Rheumatoid arthritis involves damage to the synovium as the source of discomfort. Doctors and researchers are not absolutely sure what causes it. Most think that rheumatoid arthritis is an autoimmune disease. The immune system mistakenly attacks certain healthy tissues in the body, including the joints and the synovium. Rheumatoid arthritis begins with swollen, red, stiff, and painful joints. However, it may progress until scar tissue forms in the joint. In extreme cases, the bones may actually fuse together. Almost 75% of the 2 million people with rheumatoid arthritis in the United States are women. The disease can develop as early as the teen years.
Exercising Your Prevention Options
Investing a little time to develop a good, weight-bearing, low-impact exercise and stretching plan can add up to great results minimizing arthritis pain. Strong muscles help protect the joints from wear and tear. The movement helps to keep joints flexible. This may help explain the quest for fitness, even if you are 50 years and over. However, most Americans over 50 are still sitting back, watching others jog by. Most of them believe that exercise is just for people who’ve been athletic all their life. Others say exercise is for young people and engaging in exercise will do them more harm than good. There are still others that excuse themselves from exercise because they simply don’t have time or the energy. Obviously, these are all lame excuses. It’s time to start to rid yourself of those pains. Start exercising!
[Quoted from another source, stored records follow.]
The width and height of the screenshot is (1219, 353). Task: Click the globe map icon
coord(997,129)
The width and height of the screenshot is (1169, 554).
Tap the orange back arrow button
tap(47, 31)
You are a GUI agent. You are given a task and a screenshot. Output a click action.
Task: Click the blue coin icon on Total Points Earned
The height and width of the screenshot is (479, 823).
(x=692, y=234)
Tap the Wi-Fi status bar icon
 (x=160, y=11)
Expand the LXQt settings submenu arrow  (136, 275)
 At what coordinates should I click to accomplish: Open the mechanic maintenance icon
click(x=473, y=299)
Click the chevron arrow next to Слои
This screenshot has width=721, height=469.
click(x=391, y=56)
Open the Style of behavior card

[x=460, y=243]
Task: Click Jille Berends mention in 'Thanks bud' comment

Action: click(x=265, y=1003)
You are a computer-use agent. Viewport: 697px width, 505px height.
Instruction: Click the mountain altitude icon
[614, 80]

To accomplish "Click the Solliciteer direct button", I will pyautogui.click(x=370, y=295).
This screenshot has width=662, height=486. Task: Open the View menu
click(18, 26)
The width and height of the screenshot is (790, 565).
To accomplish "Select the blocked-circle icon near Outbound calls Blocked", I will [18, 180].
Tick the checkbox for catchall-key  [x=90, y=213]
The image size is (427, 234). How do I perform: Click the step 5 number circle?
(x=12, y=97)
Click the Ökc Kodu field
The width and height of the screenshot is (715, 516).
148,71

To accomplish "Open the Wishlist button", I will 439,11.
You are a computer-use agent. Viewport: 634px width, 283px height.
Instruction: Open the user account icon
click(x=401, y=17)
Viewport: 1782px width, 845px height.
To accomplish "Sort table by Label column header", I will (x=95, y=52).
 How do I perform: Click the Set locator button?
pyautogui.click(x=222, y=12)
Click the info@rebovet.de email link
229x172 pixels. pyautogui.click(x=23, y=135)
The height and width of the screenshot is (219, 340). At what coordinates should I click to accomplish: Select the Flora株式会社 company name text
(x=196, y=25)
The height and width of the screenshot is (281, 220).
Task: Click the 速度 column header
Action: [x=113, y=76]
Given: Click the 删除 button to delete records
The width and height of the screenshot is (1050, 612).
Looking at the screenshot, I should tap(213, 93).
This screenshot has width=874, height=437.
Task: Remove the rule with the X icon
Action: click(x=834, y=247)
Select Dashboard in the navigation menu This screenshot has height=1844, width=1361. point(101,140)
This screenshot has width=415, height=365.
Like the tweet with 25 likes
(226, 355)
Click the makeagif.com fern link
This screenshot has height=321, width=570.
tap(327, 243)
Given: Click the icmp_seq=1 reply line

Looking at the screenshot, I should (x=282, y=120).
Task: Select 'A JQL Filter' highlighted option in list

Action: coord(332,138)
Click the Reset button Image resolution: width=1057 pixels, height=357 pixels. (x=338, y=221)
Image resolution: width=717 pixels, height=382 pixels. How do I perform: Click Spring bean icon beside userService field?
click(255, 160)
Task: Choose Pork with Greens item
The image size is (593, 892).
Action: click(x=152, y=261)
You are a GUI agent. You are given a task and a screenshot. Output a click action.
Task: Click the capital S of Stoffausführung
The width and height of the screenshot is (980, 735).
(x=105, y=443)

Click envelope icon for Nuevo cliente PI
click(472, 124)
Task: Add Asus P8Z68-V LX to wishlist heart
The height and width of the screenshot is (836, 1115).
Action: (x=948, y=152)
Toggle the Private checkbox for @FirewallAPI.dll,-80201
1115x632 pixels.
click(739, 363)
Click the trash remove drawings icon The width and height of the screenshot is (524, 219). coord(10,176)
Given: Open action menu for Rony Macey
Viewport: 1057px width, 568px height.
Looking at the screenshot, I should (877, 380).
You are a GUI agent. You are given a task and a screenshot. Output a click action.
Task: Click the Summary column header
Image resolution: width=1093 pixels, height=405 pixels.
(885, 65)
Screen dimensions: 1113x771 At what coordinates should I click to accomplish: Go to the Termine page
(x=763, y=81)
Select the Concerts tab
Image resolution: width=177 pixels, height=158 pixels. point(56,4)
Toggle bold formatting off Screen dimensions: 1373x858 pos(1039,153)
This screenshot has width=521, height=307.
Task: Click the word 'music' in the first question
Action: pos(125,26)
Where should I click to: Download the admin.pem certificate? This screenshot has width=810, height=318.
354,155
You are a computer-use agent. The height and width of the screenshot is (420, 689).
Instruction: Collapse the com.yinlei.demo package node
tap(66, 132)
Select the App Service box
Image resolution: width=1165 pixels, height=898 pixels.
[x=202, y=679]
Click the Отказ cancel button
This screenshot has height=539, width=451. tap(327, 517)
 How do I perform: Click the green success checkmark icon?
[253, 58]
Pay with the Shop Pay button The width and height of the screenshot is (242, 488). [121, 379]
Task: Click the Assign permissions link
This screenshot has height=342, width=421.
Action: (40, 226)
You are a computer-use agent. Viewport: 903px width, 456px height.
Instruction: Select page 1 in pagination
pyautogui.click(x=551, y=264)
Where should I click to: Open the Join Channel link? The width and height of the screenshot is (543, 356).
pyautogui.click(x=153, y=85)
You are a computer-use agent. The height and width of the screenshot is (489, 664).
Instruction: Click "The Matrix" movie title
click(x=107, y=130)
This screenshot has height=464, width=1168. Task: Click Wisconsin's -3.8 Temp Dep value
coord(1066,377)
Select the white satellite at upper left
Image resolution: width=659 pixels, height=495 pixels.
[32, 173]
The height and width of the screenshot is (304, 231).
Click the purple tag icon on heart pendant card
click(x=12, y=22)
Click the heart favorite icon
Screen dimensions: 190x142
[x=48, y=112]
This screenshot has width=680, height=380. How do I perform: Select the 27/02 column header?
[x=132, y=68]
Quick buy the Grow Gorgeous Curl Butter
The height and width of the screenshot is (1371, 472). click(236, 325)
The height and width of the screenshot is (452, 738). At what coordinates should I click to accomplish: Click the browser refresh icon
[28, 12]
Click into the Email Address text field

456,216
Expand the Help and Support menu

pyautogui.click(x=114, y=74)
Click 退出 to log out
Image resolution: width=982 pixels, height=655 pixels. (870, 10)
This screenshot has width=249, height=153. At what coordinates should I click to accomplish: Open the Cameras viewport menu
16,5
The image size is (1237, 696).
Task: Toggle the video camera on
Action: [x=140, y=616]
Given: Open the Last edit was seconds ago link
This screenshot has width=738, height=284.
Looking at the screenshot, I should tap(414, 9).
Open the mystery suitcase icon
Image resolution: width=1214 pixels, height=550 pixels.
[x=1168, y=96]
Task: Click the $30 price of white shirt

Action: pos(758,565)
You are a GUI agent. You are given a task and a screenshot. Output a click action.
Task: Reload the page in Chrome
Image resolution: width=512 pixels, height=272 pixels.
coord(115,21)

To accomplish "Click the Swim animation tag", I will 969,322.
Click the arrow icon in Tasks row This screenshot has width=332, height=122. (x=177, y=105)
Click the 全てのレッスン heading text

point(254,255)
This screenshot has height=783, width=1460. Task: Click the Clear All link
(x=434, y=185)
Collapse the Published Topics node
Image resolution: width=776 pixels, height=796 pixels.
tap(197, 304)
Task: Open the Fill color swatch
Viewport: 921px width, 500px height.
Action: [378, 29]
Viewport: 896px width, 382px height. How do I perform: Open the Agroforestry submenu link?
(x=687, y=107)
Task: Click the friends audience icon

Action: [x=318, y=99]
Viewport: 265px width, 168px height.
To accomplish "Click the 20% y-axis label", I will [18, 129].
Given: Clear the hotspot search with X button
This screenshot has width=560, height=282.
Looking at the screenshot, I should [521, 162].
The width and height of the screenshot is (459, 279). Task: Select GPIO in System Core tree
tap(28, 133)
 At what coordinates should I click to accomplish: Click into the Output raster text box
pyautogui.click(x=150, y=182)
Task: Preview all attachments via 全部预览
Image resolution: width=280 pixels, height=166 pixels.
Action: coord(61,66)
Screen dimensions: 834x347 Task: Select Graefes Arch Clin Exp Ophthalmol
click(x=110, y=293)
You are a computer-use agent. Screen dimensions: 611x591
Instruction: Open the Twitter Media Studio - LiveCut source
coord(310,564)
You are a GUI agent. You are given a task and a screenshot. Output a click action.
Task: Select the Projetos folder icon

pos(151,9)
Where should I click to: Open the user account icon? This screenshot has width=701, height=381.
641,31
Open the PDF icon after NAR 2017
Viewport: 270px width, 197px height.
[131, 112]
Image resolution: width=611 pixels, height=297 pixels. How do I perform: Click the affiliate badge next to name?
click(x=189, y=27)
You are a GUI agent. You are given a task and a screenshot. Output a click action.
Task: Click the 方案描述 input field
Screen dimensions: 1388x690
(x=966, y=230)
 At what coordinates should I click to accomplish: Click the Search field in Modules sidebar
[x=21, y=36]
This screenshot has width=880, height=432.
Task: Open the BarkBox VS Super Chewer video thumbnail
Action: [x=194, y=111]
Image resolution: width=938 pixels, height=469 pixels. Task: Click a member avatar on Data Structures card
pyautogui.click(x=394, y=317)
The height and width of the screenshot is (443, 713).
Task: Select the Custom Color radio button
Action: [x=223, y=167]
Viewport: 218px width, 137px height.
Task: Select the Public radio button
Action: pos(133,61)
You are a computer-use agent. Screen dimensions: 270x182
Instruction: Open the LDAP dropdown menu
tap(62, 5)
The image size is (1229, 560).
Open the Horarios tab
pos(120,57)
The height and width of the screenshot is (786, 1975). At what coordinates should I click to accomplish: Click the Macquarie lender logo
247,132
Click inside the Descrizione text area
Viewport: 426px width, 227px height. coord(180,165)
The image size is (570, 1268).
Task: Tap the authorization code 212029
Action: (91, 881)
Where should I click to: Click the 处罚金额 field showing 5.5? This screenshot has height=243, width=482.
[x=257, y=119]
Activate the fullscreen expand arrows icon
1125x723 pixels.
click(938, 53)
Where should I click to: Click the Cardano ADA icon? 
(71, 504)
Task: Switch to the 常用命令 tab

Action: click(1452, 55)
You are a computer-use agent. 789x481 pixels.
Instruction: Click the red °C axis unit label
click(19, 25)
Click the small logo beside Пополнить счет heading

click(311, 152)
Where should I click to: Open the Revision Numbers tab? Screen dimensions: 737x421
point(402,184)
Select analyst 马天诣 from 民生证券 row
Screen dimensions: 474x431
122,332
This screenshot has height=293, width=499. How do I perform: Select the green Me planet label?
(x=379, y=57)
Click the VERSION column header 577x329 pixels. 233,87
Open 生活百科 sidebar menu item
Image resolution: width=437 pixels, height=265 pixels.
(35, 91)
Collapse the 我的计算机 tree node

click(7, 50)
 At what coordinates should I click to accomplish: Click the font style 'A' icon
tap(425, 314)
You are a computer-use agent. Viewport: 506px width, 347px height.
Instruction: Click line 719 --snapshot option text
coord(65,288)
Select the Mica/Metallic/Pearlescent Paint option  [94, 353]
Preventing arthritis is not an exact science, but researchers have discovered a few ways to lower your risk. Here is how:
Do Not “Weight Around”
The single most important measure you can take to prevent osteoarthritis pain in the knee is to lose weight. It should be no surprise that extra weight puts extra stress on your knees. For example, if you’re 10 pounds overweight, you put 60 pounds-per square-inch of additional pressure on your knees with every step. That extra pressure slowly but surely erodes the cartilage in your knees, leading to arthritis. Studies have clearly supported the idea that weight loss aides in prevention. In one study, overweight women who lost 11 pounds or more over a 10-year period decreased their risk of developing osteoarthritis of the knee by 50%.
Stretch Those Muscles
Any kind of stretching is beneficial as long as you do not bounce. According to numerous clinical studies bouncing can lead to a muscle pull. Instead, try to hold a slow, steady stretch for 15 – 20 seconds, then relax and repeat. It is best to warm up by exercising before performing any stretching. You might try some light walking or jogging. It’s also a good idea to stretch every day. Ask your doctor to teach you stretches. Focus on potential arthritis trouble spots, such as your knees or the lower back.
Walking is Always the Best Exercise
A good start to a personal program involves taking a good long walk at least three times a week. As you get stronger, you may want to participate in a low-impact exercise routine could also produce results. While there is little evidence that running is bad for the joints. But aggressive running may aggravate an injury if you already have one. Just remember to check with your doctor before starting any new exercise program.
The bottom line is that exercise is the most important of all the healthy habits. We are designed to be active. Hence, it’s important for us to exercise to stay healthy and keep joints free from wear and tear. An unexercised body, even if free from the symptoms of arthritis, is not at its full potential. What better reason to start exercising right now?